Early multidisciplinary consultation of this type is unfortunately not common, probably because of the cost. However, in catastrophic brain or spine injury litigation, it is essential, and can be cost-effective. The vital ingredient is teamwork so that all the specialists involved can come together to produce an effective whole.
A good example of teamwork is where a plaintiff spends a day being examined by a variety of medical experts, all of whom liaise with each other and whose reports are then considered and commented on by the expert in overall charge.
It is common in building disputes for the experts to meet to discuss the issues. This approach is becoming more common in personal injury litigation and is an approach which should always be considered. Meeting at an early stage to define the areas of agreement and disagreement - and the reasons for disagreement - can be a very effective way of eliminating unnecessary argument.

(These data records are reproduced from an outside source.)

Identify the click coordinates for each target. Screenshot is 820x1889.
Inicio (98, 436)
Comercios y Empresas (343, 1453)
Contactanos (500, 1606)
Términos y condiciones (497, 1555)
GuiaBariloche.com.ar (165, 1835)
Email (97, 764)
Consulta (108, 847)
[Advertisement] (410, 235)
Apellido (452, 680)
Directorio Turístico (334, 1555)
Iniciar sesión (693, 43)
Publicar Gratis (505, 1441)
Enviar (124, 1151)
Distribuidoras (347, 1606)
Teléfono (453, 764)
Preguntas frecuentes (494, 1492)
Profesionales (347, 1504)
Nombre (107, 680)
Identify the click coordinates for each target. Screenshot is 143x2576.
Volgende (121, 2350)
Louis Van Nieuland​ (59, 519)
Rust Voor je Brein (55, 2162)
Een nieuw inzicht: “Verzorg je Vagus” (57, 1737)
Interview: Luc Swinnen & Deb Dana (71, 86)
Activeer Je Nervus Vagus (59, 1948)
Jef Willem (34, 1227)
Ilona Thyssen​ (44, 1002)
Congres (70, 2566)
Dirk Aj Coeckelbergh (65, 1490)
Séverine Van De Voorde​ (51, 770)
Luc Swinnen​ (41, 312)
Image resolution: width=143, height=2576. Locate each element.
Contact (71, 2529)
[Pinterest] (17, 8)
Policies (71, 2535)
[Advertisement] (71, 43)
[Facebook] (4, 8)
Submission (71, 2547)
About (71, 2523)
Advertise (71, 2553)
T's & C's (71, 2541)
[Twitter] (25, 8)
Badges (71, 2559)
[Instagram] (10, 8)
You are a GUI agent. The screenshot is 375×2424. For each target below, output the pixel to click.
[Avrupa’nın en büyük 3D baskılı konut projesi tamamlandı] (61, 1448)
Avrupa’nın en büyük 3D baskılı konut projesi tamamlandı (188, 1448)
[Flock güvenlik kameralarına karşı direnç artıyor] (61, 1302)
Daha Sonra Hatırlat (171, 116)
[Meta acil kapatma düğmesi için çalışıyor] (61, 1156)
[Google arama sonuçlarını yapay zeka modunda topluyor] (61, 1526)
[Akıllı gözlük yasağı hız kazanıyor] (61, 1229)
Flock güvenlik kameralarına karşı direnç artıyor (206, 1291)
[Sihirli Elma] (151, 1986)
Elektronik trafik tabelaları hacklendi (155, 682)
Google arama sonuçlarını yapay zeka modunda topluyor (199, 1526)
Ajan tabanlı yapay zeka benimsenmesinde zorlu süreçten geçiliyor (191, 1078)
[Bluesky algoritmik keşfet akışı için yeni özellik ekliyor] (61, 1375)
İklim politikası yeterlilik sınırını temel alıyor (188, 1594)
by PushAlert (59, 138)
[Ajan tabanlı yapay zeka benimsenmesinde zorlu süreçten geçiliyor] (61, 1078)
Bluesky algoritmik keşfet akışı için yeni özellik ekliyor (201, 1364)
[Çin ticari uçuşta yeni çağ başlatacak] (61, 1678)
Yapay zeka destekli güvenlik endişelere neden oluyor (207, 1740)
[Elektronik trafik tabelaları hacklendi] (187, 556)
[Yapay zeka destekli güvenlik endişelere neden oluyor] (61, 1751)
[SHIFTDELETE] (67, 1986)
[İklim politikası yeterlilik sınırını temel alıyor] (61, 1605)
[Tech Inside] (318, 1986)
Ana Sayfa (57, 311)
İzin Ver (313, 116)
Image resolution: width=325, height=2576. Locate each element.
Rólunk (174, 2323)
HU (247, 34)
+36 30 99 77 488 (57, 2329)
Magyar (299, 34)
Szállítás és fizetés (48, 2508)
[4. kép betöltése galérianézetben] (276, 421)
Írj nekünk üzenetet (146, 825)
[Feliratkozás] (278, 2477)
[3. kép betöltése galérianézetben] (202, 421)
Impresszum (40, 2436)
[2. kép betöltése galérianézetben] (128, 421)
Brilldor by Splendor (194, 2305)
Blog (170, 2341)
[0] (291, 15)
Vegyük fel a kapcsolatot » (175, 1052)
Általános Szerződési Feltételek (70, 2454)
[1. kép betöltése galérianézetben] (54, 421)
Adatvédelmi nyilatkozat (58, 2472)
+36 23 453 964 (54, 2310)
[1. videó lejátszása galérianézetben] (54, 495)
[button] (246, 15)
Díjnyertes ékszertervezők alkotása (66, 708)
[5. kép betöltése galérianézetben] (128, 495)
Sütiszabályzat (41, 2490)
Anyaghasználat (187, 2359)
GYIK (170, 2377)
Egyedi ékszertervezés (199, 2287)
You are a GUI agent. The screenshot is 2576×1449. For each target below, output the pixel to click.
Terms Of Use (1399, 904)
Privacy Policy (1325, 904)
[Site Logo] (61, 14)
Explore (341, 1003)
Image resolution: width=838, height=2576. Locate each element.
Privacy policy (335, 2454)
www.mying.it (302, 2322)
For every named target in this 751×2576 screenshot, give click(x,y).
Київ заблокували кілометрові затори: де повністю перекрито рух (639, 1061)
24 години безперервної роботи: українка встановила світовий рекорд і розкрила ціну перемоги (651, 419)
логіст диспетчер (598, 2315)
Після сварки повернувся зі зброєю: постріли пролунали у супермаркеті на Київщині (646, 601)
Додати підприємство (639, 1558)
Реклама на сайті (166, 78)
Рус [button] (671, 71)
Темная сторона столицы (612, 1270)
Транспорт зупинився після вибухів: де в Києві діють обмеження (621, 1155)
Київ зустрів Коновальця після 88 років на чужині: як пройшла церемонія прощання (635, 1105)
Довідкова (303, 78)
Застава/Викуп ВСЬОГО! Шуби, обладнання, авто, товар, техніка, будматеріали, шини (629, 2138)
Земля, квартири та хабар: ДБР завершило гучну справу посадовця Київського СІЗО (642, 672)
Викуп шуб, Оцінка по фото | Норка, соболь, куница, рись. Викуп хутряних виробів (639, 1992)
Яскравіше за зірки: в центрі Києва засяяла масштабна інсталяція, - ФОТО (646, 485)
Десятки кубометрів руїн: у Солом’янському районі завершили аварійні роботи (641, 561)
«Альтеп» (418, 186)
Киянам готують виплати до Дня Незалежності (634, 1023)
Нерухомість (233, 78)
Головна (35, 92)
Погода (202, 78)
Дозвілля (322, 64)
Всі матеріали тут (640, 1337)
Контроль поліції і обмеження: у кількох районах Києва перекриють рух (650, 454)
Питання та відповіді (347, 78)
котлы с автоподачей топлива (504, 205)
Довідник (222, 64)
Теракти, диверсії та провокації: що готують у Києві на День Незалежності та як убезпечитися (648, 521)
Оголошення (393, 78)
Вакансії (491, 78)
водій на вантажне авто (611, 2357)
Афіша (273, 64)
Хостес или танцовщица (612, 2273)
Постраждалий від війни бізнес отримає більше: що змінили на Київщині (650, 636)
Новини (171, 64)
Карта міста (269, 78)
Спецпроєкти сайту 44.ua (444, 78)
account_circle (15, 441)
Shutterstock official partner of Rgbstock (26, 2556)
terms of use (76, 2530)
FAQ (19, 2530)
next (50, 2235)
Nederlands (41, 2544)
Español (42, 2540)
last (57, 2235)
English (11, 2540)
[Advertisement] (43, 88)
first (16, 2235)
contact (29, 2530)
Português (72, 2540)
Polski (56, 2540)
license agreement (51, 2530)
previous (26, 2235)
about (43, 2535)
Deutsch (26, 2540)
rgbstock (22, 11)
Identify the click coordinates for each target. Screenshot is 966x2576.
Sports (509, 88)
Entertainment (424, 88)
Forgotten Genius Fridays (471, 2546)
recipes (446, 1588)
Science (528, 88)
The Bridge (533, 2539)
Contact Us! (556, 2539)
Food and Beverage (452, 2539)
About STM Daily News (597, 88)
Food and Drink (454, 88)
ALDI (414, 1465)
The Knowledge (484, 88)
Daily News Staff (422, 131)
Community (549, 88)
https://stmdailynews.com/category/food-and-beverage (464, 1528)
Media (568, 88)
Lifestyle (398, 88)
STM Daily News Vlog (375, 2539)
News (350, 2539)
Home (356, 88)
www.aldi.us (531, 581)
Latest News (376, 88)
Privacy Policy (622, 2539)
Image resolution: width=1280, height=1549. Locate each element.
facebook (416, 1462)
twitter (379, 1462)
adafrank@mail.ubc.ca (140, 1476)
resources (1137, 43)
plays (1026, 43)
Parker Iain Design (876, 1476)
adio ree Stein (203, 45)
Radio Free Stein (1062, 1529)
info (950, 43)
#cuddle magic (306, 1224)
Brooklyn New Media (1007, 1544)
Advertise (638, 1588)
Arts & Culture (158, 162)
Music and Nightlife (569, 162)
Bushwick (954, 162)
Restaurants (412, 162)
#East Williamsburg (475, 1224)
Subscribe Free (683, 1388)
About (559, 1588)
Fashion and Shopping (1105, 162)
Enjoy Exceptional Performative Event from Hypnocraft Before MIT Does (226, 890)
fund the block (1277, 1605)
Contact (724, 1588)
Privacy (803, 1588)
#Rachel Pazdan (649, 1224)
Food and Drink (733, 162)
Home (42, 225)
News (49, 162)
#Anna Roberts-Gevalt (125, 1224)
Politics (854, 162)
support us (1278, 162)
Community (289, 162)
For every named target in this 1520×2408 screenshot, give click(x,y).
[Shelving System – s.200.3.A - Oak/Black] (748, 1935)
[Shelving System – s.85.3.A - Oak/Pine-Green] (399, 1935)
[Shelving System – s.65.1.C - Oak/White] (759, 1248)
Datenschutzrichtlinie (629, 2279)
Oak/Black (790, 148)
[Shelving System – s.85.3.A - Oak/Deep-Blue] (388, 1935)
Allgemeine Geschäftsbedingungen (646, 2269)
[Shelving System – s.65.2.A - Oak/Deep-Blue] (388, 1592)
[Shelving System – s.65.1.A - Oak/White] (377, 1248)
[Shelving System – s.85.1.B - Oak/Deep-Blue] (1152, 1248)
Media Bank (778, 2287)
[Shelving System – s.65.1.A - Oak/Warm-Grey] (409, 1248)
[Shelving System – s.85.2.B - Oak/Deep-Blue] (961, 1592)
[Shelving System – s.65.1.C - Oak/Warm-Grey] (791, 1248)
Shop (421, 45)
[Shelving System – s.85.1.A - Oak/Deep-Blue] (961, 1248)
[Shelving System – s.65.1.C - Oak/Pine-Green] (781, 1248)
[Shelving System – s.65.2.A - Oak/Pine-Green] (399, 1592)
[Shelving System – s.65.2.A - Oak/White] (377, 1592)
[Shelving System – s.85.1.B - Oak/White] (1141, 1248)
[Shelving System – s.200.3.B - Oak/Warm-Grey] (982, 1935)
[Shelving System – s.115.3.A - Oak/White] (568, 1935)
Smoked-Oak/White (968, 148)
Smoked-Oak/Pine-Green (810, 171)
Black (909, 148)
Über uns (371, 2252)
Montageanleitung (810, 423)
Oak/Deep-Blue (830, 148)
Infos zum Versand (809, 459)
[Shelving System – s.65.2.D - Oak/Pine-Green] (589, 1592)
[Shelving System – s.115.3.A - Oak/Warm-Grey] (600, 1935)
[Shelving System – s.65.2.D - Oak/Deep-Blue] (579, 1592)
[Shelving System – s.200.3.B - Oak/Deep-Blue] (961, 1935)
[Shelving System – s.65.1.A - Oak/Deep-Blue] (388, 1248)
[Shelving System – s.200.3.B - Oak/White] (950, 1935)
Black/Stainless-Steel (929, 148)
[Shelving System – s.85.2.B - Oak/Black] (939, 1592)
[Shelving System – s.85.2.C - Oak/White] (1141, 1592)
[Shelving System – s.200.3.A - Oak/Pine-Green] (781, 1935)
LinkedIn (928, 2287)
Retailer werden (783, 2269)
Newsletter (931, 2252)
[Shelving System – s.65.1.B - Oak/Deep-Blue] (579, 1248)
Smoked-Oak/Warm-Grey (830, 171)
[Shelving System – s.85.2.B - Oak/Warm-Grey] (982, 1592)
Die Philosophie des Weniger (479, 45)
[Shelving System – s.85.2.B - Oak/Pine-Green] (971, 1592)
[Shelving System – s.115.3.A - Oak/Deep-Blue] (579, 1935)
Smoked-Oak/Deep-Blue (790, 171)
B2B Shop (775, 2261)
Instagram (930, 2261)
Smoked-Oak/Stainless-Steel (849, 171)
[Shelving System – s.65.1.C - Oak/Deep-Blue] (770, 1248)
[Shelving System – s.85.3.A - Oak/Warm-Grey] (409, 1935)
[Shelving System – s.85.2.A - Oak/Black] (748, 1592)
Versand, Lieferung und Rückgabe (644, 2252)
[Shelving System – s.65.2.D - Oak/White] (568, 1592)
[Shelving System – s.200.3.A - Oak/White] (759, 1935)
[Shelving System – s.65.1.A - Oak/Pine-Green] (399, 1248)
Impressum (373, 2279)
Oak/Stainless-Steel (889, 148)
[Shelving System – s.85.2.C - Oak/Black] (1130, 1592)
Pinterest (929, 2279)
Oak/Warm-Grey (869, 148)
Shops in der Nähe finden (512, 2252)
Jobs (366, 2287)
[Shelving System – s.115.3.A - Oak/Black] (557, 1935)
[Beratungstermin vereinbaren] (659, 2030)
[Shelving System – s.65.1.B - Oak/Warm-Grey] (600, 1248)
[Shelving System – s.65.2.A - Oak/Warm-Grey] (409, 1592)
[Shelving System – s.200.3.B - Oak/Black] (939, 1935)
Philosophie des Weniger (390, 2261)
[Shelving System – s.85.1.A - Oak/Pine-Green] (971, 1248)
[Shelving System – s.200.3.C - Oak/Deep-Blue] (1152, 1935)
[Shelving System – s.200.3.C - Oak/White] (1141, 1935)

Another possible route is to instruct one expert jointly. This is rarely - if ever - done, probably because lawyers are worried about losing control and possibly because there is not perceived to be a suitably large pool of truly independent specialists. However, in the areas of brain and spine injuries there are many consultants who could admirably fulfil the role of a single independent expert.
In putting together a claim for compensation it is absolutely essential to plan for life. This means taking a critical look at how the injured person's needs will change as time passes. It also means talking to the individual involved. The plan must cover all the foreseeable eventualities of the plaintiff's life in a way which is acceptable to both them and their family. It must, at the same time, be a sensible and reasonable use of money.
I believe that we should all, both plaintiffs' and defendants' lawyers, strive for a good quality of life for the injured victim, not simply aim for the minimum required to sustain life.
This makes sense for defence lawyers too, because a plaintiff with a good quality of life is likely to be more able to work and is less likely to need extensive care, than one who is dissatisfied and unhappy.
It is our job to recognise the problems and the possibilities - to guide the victim and his or her family through the legal and medical maze to facilitate full rehabilitation. An innovative, victim-centred and multidisciplinary team approach can deliver this and lawyers are pivotal in making sure it happens.